╭─ DATASET

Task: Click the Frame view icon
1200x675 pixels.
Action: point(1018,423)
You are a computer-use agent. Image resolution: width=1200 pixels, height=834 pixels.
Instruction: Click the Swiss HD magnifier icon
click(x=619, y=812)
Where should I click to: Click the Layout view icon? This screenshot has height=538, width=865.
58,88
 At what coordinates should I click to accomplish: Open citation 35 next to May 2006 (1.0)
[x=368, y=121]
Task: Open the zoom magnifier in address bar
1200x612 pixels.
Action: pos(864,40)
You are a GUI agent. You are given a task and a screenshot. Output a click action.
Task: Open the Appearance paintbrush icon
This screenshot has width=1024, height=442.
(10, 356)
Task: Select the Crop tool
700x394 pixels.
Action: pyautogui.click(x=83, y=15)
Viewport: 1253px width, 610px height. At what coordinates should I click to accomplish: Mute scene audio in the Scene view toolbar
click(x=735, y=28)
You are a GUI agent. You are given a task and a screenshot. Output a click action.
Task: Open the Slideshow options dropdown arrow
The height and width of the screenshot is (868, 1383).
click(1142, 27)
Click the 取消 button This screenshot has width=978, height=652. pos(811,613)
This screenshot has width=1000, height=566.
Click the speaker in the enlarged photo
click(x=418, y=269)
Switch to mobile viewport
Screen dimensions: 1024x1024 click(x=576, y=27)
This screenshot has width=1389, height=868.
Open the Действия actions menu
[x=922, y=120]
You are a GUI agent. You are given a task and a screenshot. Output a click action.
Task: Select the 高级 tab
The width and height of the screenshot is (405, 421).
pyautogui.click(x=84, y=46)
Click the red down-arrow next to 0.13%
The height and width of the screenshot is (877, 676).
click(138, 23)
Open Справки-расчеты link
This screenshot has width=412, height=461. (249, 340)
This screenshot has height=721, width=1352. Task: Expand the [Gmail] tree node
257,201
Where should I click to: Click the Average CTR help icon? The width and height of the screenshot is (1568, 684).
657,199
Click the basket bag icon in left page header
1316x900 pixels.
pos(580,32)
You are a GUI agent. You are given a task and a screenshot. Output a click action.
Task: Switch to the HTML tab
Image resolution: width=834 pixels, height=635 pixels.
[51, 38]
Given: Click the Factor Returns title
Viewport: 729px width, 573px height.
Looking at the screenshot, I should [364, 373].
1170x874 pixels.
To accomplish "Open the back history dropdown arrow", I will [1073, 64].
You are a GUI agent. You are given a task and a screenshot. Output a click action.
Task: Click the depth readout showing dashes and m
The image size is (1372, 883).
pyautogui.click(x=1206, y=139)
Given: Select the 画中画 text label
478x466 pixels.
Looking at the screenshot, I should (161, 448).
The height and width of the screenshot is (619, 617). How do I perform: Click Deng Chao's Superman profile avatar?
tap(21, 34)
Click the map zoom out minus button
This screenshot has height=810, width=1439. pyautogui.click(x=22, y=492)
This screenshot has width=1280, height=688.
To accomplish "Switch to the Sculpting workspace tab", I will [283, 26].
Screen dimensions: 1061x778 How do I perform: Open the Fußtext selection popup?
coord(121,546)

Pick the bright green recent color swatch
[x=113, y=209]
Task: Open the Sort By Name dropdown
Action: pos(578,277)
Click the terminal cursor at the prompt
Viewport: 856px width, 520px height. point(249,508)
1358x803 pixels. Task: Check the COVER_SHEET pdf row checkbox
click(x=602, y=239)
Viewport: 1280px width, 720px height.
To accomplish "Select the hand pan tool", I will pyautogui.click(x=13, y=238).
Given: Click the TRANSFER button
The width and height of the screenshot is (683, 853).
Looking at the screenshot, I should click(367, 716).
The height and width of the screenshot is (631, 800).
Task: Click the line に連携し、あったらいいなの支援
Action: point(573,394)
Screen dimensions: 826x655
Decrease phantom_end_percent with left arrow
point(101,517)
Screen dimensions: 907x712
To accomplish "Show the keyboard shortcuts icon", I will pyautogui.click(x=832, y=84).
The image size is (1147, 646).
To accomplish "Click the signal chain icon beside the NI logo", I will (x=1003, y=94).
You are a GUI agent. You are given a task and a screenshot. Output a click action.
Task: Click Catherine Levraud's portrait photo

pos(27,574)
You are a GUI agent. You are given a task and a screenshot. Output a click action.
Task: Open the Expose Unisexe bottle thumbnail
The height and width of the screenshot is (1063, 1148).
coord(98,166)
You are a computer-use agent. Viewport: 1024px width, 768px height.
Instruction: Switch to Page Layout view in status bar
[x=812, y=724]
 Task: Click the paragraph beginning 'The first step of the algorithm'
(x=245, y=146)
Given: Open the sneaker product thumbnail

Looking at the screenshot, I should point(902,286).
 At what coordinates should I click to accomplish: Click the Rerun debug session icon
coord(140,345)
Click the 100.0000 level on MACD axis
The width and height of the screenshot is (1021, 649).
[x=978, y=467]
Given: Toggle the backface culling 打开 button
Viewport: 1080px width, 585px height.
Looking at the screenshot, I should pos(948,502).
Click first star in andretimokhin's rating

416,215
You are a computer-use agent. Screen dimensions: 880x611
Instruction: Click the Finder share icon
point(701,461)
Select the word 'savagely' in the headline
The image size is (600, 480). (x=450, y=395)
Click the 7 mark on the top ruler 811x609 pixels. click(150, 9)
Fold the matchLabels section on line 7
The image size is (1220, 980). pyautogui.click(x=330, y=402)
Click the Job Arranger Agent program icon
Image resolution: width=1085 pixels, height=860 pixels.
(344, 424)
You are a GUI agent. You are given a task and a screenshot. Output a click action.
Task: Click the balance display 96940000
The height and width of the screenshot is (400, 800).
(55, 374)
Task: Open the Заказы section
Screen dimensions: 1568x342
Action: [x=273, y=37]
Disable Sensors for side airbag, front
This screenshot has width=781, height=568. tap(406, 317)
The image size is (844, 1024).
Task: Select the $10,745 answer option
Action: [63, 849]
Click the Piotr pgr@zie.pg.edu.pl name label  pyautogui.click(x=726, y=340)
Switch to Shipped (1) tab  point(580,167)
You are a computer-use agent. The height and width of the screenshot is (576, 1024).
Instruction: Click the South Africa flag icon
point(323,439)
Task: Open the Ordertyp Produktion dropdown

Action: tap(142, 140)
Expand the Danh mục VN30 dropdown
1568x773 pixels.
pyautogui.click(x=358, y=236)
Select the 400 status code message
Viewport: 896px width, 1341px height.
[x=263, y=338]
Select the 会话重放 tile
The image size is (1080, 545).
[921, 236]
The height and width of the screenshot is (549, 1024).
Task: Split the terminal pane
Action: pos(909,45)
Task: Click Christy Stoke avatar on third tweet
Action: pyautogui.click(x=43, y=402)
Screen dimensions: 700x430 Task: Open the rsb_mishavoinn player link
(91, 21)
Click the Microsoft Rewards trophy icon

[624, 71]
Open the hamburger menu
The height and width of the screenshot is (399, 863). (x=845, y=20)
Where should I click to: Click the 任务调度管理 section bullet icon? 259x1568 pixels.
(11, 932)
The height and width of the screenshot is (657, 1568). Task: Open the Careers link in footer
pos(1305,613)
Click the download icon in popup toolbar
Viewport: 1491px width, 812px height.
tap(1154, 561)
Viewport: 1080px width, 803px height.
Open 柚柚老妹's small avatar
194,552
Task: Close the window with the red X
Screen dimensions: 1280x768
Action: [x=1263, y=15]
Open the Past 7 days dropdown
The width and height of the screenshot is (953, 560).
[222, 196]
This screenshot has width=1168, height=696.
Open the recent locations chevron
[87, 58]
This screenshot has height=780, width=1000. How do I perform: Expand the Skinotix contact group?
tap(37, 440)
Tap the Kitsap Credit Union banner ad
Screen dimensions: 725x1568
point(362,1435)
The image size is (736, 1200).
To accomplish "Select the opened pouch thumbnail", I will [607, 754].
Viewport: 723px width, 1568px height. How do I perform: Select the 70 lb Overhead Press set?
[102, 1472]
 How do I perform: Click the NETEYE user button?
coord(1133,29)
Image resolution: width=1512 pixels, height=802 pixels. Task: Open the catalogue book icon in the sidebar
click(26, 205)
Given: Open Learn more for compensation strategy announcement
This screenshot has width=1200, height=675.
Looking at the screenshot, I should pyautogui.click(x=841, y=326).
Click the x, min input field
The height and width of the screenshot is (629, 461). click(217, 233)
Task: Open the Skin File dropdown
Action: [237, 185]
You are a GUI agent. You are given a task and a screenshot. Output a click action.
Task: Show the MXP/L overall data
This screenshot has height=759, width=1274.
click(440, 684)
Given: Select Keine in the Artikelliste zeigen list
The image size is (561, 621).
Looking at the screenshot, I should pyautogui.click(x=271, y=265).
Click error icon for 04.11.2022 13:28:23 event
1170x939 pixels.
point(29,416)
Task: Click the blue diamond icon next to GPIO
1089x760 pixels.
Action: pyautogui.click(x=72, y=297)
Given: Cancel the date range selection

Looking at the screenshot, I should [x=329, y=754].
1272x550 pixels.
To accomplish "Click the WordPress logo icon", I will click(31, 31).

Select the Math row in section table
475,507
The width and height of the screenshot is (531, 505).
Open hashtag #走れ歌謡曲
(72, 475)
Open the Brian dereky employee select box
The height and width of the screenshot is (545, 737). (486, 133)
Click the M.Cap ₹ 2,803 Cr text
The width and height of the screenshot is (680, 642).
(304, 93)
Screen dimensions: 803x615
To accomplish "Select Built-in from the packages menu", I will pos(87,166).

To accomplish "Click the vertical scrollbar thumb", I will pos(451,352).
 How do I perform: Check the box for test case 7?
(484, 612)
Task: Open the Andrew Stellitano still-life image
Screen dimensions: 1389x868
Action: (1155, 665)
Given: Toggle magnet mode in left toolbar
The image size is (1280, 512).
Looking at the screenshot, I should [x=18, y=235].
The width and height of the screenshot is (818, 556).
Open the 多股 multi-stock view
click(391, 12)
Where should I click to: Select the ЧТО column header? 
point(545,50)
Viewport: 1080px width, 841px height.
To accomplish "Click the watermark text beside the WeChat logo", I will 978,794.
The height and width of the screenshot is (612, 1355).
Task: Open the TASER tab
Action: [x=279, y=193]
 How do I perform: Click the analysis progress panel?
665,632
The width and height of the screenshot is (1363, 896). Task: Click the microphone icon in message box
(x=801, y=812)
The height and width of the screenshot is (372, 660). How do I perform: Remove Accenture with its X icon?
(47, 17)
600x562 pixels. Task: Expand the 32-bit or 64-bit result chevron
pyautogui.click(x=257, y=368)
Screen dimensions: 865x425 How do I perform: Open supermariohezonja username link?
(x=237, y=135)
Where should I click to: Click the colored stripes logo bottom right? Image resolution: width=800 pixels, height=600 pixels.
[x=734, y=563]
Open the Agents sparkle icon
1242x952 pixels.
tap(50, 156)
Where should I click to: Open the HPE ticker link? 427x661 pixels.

╰─

**ASSIGNMENT**
From the data above, copy each line where the string "computer" appears.

**EXERCISE RESPONSE**
You are a computer-use agent. Image resolution: width=1200 pixels, height=834 pixels.
You are a computer-use agent. Viewport: 1024px width, 768px height.
You are a computer-use agent. Screen dimensions: 880x611
You are a computer-use agent. The height and width of the screenshot is (576, 1024).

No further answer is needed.